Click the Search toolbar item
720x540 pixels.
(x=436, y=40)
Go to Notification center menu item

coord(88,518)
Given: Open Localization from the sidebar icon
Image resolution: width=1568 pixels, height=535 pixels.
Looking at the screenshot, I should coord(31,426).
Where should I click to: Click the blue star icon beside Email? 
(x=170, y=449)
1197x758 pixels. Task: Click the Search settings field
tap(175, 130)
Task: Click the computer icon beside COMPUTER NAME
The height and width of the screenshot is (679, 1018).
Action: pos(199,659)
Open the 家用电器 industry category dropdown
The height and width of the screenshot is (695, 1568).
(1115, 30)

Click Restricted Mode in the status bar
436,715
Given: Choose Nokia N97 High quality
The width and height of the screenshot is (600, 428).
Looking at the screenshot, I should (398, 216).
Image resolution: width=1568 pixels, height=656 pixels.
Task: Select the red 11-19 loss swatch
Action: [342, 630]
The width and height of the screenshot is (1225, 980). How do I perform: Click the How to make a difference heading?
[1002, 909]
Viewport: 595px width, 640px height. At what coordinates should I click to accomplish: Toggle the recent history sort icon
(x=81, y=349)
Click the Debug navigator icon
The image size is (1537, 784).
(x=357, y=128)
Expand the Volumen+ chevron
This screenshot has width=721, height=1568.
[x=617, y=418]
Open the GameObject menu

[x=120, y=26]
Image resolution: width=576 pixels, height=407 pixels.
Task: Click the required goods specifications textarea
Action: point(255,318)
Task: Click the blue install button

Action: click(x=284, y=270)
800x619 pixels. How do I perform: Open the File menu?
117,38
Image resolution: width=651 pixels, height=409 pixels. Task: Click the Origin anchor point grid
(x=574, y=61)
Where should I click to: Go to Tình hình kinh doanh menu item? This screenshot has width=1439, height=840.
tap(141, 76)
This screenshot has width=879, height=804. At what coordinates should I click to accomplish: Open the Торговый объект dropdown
───
* **Problem statement**: Rewrite the whole listing with every "menu item" changed to "menu entry", and keep everything else the same.

* **Correct output**:
Click the Search toolbar item
720x540 pixels.
(x=436, y=40)
Go to Notification center menu entry

coord(88,518)
Given: Open Localization from the sidebar icon
Image resolution: width=1568 pixels, height=535 pixels.
Looking at the screenshot, I should coord(31,426).
Where should I click to: Click the blue star icon beside Email? 
(x=170, y=449)
1197x758 pixels. Task: Click the Search settings field
tap(175, 130)
Task: Click the computer icon beside COMPUTER NAME
The height and width of the screenshot is (679, 1018).
Action: pos(199,659)
Open the 家用电器 industry category dropdown
The height and width of the screenshot is (695, 1568).
(1115, 30)

Click Restricted Mode in the status bar
436,715
Given: Choose Nokia N97 High quality
The width and height of the screenshot is (600, 428).
Looking at the screenshot, I should (398, 216).
Image resolution: width=1568 pixels, height=656 pixels.
Task: Select the red 11-19 loss swatch
Action: [342, 630]
The width and height of the screenshot is (1225, 980). How do I perform: Click the How to make a difference heading?
[1002, 909]
Viewport: 595px width, 640px height. At what coordinates should I click to accomplish: Toggle the recent history sort icon
(x=81, y=349)
Click the Debug navigator icon
The image size is (1537, 784).
(x=357, y=128)
Expand the Volumen+ chevron
This screenshot has width=721, height=1568.
[x=617, y=418]
Open the GameObject menu

[x=120, y=26]
Image resolution: width=576 pixels, height=407 pixels.
Task: Click the required goods specifications textarea
Action: point(255,318)
Task: Click the blue install button

Action: click(x=284, y=270)
800x619 pixels. How do I perform: Open the File menu?
117,38
Image resolution: width=651 pixels, height=409 pixels. Task: Click the Origin anchor point grid
(x=574, y=61)
Where should I click to: Go to Tình hình kinh doanh menu entry? This screenshot has width=1439, height=840.
tap(141, 76)
This screenshot has width=879, height=804. At what coordinates should I click to accomplish: Open the Торговый объект dropdown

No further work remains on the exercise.